Because the universe is beautiful enough without having to lie about it

Good things

September 25th, 2008 Posted in General

Why do good things always keep happening to me?

It’s odd you never hear anyone ever say that, though you often notice people complaining about how bad things apparently happen to them all the time.  Now, given that there is no such thing as fate, and that life events are largely random, then there’s three possibilities. Either (1) You’re bringing bad things on yourself at a rate greater than chance would predict, because you’re making dumb decisions (2) you’re examining a period of time that is far too short to get a good estimate of how often bad things happpen or (3) you’re wrong.  It’s almost always the third option.

The truth is that bad things happen to everyone, and good things happen to everyone.  Of course, if you choose to become a drug addict and a petty criminal then you’ll have a lot of bad things happen to you, but for the majority of folk, you have masses of good things happen all the time.  Often the problem with good things is that you don’t even realise that they happen.  After all, you remember the times when you got flu, but you never know about the times when your immune system valiantly fought it off; you remember the times when you got your phone stolen, but you never know about the times when the police arrest a petty criminal just minutes before he would have crossed your path and stolen from you; you remember the pain of the operation, but you forget the dozens of healthcare professionals who all teamed together to help you recover; you complain about the standard of healthcare but rarely spend the time to consider the fact that we live in societies for which Science has provided a bewildreing array of medical technologies far exceeding anything that has ever existed before in the history of humanity.

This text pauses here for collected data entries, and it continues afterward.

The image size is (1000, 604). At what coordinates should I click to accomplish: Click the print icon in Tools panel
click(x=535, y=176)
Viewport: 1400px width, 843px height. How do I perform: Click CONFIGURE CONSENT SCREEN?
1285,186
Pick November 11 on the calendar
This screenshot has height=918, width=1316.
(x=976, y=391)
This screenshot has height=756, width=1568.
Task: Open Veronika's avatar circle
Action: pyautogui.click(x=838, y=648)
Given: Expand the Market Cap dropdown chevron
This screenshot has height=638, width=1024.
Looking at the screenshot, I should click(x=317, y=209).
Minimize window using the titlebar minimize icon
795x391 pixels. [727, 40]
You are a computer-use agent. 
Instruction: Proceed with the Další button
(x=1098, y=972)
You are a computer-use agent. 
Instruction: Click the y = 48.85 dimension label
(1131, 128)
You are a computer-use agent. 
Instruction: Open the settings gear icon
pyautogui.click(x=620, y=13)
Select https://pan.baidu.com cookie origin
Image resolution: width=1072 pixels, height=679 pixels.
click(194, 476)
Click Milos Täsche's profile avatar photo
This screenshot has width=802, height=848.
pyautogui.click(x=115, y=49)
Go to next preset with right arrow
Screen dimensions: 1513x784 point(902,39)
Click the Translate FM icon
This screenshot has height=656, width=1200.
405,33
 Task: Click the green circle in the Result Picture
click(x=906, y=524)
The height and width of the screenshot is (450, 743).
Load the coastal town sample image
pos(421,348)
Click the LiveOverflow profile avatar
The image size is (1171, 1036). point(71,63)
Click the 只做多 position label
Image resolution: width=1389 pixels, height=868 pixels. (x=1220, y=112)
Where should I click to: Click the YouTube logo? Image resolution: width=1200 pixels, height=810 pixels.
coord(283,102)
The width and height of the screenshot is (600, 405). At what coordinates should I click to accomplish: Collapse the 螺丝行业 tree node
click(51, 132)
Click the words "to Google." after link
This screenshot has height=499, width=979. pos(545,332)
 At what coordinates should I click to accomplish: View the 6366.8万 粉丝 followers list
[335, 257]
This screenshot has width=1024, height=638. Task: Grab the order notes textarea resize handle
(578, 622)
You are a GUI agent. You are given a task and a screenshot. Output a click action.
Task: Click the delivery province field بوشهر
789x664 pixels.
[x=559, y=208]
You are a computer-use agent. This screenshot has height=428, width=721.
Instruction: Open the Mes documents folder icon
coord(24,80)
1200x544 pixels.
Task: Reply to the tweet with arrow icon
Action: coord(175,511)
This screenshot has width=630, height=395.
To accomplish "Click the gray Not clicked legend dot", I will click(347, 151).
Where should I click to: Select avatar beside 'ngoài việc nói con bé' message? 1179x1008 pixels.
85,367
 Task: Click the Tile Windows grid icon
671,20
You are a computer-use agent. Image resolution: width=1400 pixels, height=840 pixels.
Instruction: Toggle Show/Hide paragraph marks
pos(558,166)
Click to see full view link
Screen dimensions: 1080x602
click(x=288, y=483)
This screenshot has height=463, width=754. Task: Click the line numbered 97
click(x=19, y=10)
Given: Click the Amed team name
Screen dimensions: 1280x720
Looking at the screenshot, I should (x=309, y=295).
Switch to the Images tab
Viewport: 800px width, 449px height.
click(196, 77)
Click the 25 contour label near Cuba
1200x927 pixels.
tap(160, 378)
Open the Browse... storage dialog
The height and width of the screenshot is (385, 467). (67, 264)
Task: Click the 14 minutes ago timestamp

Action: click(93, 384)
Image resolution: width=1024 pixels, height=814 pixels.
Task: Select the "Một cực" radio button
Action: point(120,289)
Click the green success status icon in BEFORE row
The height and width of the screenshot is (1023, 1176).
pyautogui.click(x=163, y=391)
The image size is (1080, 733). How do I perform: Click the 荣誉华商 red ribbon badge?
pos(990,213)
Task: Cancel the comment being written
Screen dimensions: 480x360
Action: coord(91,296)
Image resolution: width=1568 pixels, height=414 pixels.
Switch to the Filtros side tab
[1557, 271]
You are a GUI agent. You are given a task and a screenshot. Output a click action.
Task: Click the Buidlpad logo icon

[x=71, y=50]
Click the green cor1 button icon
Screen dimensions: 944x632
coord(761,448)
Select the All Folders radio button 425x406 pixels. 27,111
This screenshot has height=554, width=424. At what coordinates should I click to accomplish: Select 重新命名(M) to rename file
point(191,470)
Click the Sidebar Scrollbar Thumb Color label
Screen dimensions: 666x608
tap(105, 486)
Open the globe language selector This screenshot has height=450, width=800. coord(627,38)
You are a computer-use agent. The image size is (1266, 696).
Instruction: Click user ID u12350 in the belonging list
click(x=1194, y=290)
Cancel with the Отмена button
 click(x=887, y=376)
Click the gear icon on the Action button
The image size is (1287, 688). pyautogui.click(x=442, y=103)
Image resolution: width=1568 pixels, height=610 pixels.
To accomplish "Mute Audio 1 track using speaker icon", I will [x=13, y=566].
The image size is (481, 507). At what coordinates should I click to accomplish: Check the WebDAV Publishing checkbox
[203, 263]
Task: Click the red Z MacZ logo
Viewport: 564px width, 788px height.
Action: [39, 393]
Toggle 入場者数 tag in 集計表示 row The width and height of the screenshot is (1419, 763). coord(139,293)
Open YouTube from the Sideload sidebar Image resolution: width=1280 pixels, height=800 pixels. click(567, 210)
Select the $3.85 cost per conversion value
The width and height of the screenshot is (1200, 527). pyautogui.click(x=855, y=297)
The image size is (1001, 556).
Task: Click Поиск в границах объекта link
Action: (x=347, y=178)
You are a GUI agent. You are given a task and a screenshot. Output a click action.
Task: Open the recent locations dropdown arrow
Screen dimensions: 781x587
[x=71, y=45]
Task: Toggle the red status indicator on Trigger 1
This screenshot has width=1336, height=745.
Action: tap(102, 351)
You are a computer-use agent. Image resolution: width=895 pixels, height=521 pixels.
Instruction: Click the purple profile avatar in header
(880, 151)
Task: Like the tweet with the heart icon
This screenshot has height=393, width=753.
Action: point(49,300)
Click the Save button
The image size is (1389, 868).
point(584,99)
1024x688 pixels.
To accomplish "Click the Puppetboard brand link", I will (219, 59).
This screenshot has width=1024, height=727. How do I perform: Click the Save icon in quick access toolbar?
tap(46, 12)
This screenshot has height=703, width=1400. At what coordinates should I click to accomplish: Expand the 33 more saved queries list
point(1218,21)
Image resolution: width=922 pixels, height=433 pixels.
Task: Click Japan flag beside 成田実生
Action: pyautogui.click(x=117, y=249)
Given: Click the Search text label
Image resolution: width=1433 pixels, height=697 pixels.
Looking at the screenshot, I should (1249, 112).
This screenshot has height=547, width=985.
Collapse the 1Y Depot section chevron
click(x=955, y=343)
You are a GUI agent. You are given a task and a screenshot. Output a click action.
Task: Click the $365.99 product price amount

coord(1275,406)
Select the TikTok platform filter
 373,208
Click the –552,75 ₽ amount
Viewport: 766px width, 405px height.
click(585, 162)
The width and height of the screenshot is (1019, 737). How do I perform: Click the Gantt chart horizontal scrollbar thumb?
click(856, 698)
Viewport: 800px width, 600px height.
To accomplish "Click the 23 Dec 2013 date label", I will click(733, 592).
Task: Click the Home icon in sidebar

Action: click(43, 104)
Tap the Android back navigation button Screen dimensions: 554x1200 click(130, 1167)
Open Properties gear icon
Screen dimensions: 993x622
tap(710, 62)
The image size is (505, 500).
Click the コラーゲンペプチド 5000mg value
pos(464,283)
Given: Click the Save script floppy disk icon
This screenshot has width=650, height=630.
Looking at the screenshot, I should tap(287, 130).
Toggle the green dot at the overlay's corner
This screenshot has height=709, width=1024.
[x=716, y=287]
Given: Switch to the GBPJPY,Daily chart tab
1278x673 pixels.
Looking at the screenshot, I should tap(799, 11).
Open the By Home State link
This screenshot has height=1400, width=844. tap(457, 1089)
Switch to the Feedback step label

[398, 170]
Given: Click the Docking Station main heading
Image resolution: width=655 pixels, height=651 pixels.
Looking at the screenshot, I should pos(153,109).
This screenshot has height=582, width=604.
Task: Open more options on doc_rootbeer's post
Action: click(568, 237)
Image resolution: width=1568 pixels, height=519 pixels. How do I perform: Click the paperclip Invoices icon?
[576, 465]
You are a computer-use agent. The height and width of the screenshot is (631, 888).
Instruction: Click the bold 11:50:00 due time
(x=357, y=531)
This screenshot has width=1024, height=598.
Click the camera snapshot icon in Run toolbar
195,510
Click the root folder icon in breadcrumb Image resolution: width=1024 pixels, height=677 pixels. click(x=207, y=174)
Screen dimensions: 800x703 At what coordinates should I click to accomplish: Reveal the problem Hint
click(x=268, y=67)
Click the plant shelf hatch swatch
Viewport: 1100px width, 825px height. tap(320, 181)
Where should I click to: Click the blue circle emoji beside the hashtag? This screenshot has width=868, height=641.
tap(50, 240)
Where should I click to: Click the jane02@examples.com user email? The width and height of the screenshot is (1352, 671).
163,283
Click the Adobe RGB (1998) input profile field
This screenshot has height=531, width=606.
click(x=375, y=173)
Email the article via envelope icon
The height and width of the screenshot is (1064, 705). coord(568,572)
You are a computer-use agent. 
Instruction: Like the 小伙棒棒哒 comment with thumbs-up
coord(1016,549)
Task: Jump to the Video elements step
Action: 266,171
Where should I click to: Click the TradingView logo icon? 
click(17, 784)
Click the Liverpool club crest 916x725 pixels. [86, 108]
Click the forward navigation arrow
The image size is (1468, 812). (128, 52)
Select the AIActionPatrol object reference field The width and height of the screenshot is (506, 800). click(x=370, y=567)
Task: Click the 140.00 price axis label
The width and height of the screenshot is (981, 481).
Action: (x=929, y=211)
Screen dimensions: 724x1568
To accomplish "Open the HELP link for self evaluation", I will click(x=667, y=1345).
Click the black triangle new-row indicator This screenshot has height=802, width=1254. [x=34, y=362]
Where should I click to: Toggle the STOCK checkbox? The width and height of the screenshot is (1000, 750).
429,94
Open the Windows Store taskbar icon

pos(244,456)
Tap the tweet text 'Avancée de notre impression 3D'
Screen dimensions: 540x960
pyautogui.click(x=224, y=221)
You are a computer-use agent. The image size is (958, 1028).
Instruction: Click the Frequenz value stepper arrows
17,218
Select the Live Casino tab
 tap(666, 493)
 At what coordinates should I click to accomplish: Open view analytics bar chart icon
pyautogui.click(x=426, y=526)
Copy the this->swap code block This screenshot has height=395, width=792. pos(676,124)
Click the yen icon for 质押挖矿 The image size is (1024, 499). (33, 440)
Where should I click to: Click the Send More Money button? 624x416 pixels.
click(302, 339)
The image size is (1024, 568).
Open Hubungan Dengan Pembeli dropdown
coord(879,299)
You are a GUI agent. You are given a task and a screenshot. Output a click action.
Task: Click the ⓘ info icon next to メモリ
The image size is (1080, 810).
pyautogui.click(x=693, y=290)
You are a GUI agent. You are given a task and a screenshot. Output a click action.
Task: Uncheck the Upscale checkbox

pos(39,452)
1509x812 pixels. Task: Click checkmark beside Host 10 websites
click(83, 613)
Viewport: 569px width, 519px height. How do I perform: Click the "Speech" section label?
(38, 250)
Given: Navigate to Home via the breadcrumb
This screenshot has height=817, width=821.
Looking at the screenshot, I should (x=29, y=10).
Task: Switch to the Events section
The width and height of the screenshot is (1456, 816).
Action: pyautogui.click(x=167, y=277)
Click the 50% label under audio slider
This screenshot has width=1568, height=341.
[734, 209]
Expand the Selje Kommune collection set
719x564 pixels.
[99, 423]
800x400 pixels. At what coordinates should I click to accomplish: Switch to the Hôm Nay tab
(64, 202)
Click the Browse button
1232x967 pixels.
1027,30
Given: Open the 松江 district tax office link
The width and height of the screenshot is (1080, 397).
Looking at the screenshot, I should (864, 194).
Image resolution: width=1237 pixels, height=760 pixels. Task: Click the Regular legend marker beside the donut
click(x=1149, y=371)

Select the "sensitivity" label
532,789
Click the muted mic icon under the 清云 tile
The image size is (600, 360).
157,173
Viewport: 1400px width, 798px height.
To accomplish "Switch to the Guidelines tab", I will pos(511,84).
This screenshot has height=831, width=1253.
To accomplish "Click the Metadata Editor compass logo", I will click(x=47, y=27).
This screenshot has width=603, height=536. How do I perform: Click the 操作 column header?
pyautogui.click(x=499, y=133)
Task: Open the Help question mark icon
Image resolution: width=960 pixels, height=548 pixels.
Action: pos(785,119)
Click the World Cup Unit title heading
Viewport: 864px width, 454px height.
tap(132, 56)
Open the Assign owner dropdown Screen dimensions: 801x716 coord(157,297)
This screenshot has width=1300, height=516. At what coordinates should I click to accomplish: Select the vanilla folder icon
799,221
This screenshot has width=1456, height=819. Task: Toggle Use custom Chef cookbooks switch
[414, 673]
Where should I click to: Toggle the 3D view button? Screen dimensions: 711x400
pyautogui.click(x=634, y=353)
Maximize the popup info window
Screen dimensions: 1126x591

More about that last point tomorrow, I think.

In addition to all of that, we could easily remember every time that our body performs with perfection one of the many different activities that it has evolved to execute without any conscious effort. We could remember the sunset, the beautiful scenery and the sunny weather from which, thanks to our evolution, our brains are tuned to gain a great deal of pleasure.

And finally, as Richard Dawkins said, we are the lucky ones because we get a chance to be alive.  Of the ungraspably enormous possible permutations of the human genome, you ended up with yours; nobody alive today (unless you’ve got identical siblings) has the exact same code, nobody ever has and nobody ever will. You have inherited a precious legacy of survival genes from an unbroken lineage of successful ancestors stretching back billions of years. An unimaginably large number of potential other versions of you never got the chance to sit here today and read this suspiciously optimistic blog post.

Anyway, I just wanted to post a positive blog post because my fiancé just got a new job and I’m really proud of her. So, for once, I’m going to post about something that makes me happy.  I think I should resolve to do that a bit more because otherwise I could spend my entire life fighting what’s wrong without realising that somany other things are actually just right.